Your assignment:
Return the lines that run from the beginning of the entries to the line holding "Switch to the Shared tab", inclusive, and drop the pictures.

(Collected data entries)
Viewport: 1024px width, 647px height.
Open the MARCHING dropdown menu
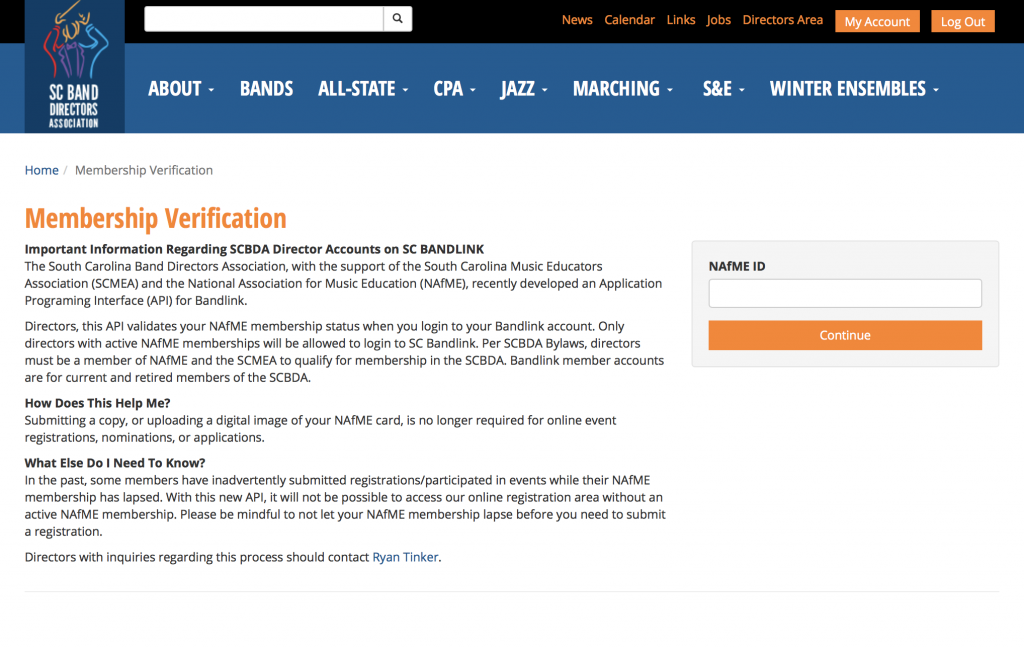tap(622, 88)
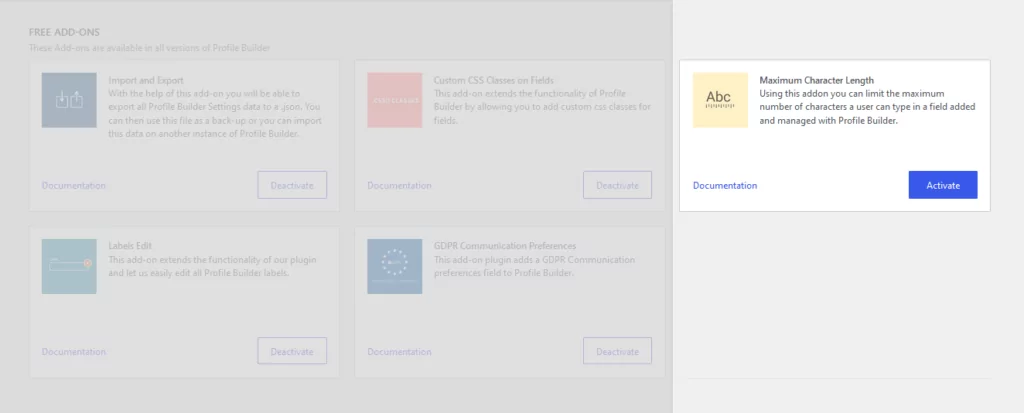This screenshot has height=413, width=1024.
Task: Click the Custom CSS Classes pink icon
Action: pos(394,100)
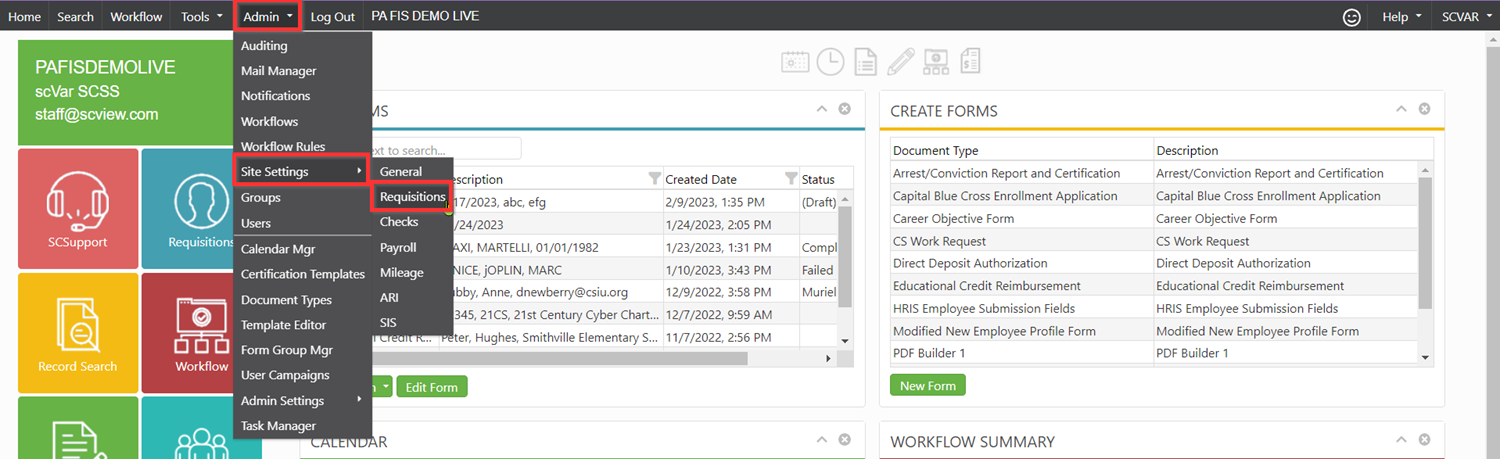Select Requisitions under Site Settings
1500x459 pixels.
coord(412,197)
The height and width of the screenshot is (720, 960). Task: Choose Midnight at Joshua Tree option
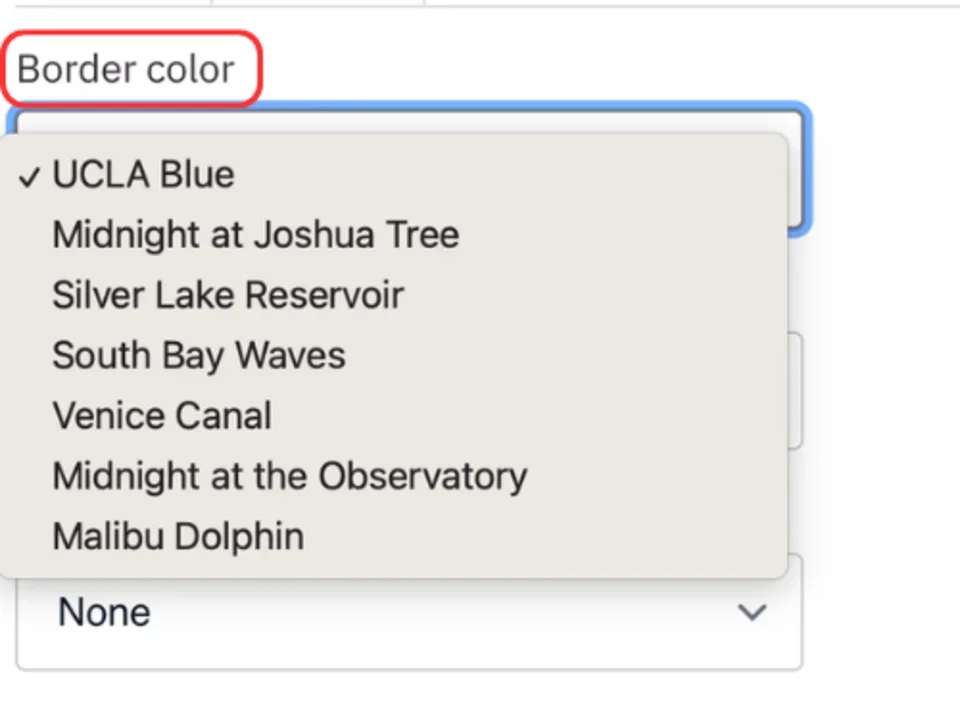255,235
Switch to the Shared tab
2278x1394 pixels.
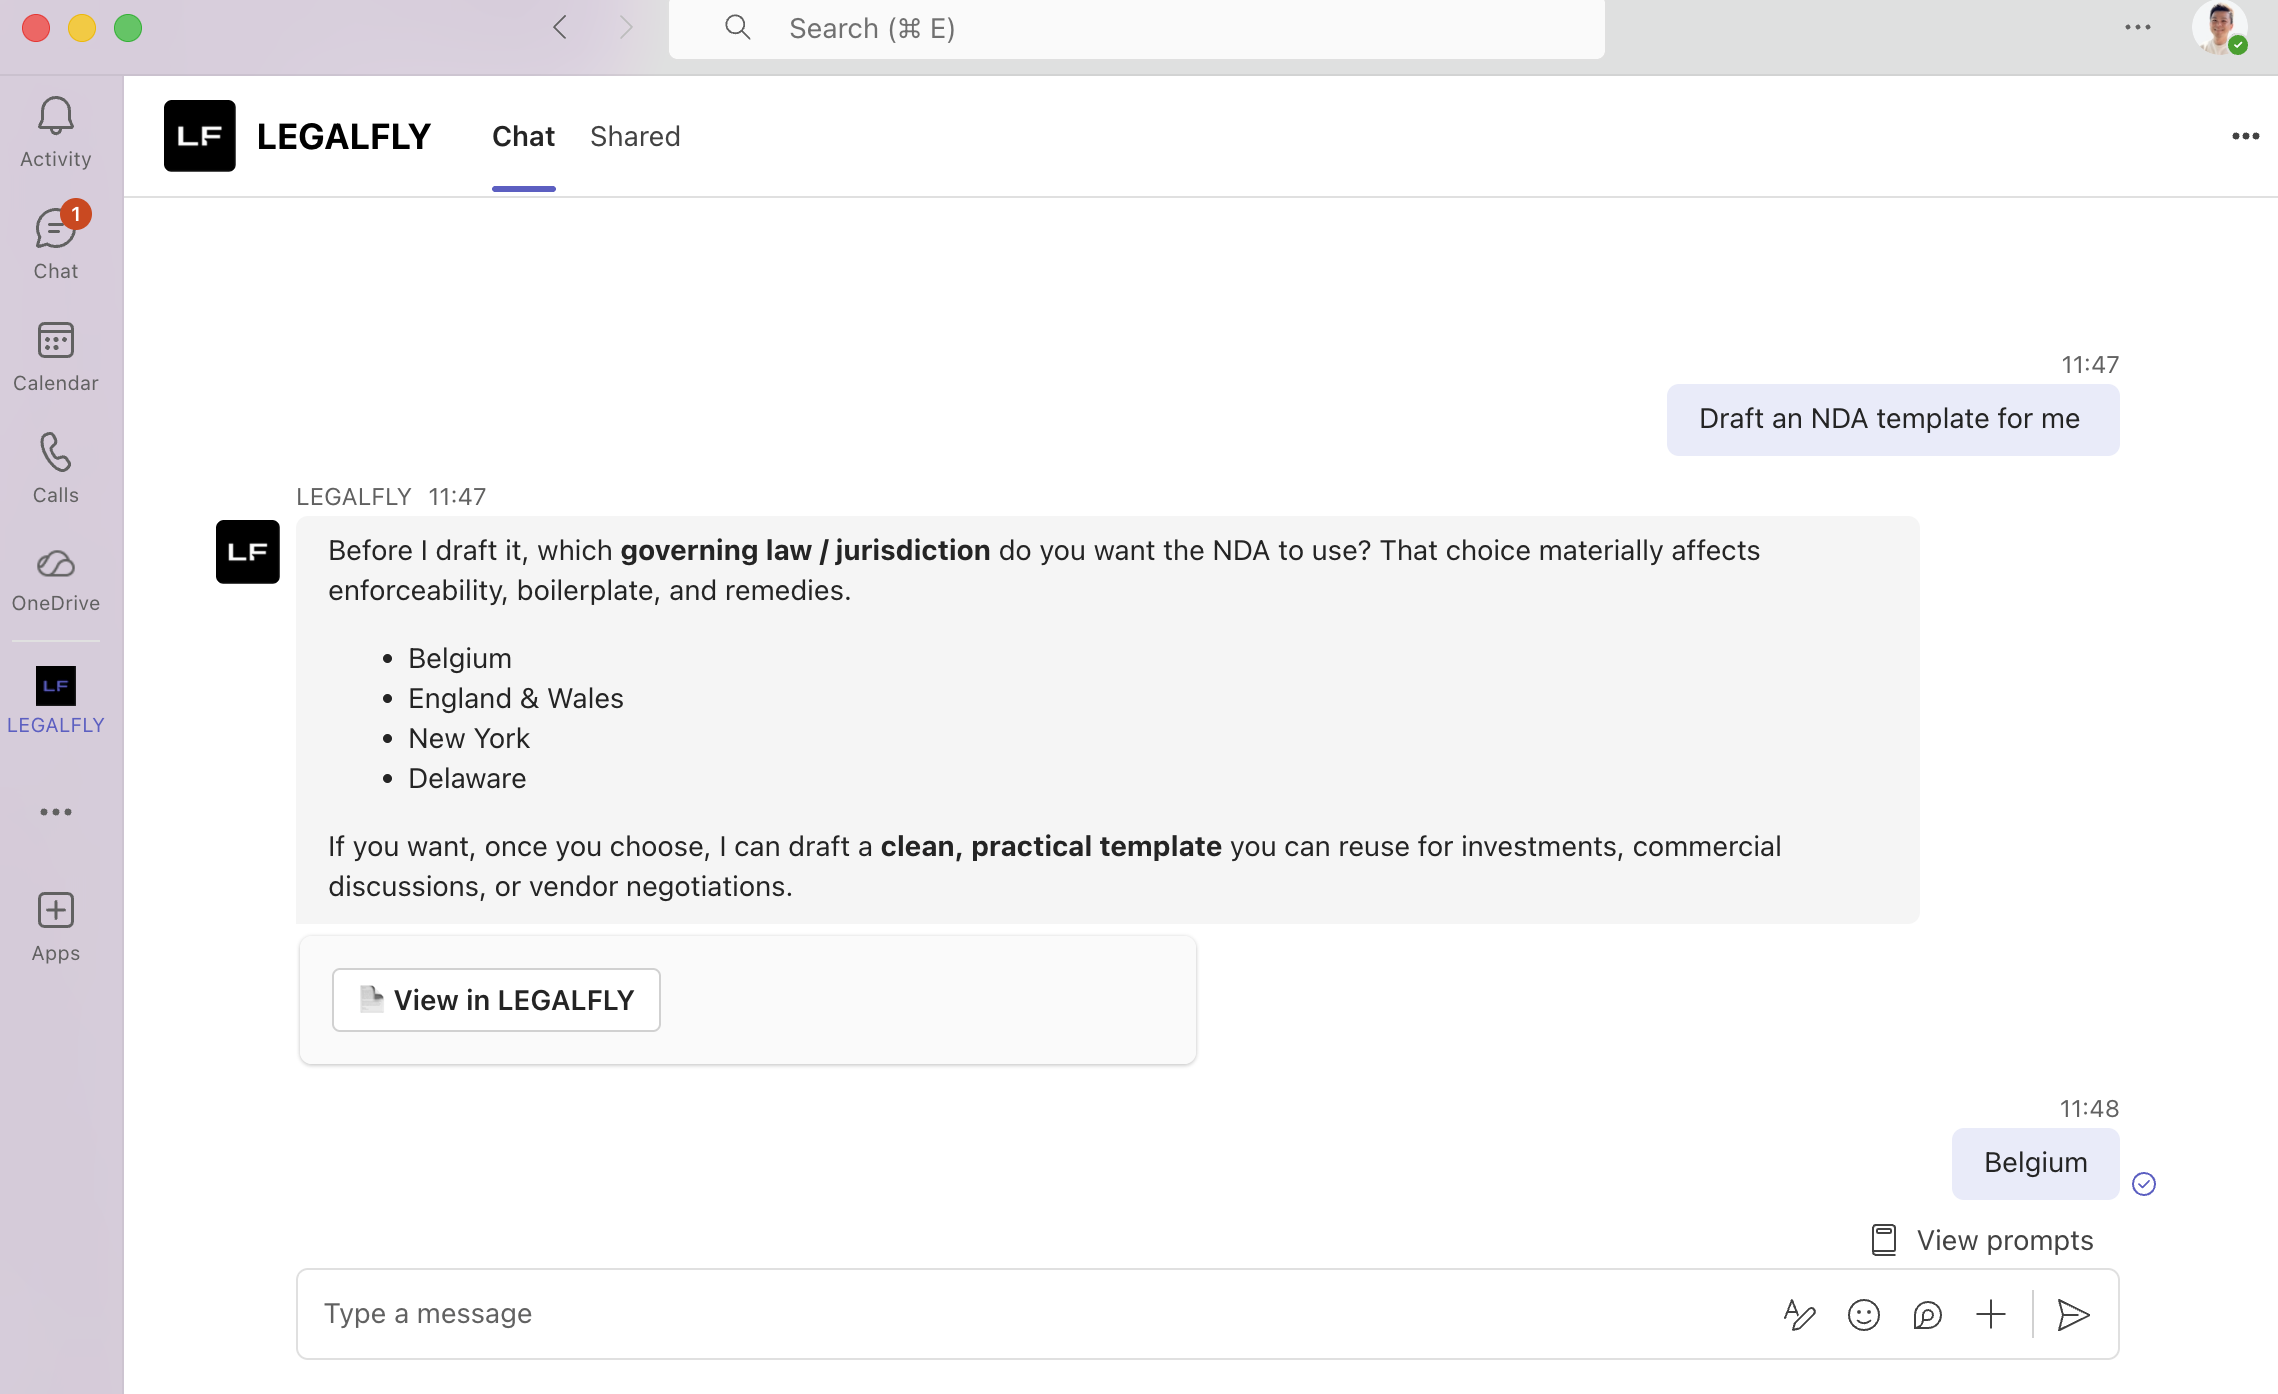click(x=635, y=136)
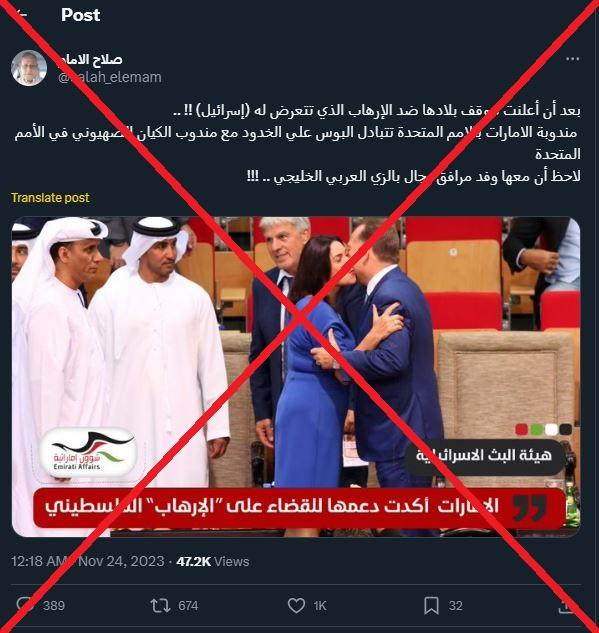Click the 674 reposts count
Screen dimensions: 599x633
tap(188, 606)
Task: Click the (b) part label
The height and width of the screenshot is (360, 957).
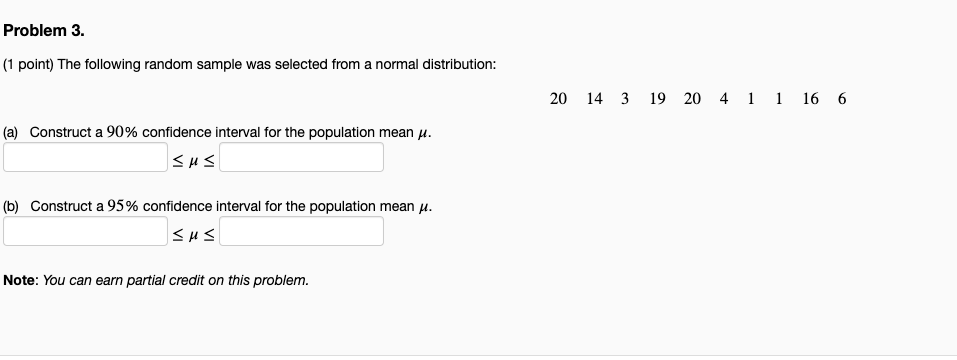Action: point(11,206)
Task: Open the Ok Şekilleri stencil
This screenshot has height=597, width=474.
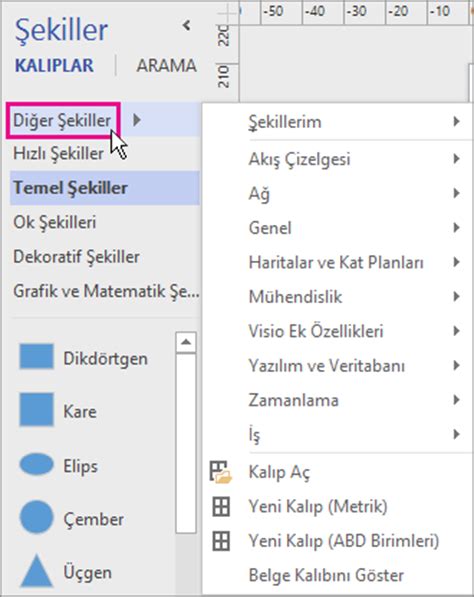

Output for this exercise:
Viewport: 1024px width, 647px height.
Open the MARCHING dropdown menu
tap(622, 88)
This screenshot has height=413, width=1024.
Task: Click the Custom CSS Classes pink icon
Action: pos(394,100)
Select Requisitions under Site Settings
1500x459 pixels.
coord(412,197)
The height and width of the screenshot is (720, 960). Task: Choose Midnight at Joshua Tree option
255,235
Switch to the Shared tab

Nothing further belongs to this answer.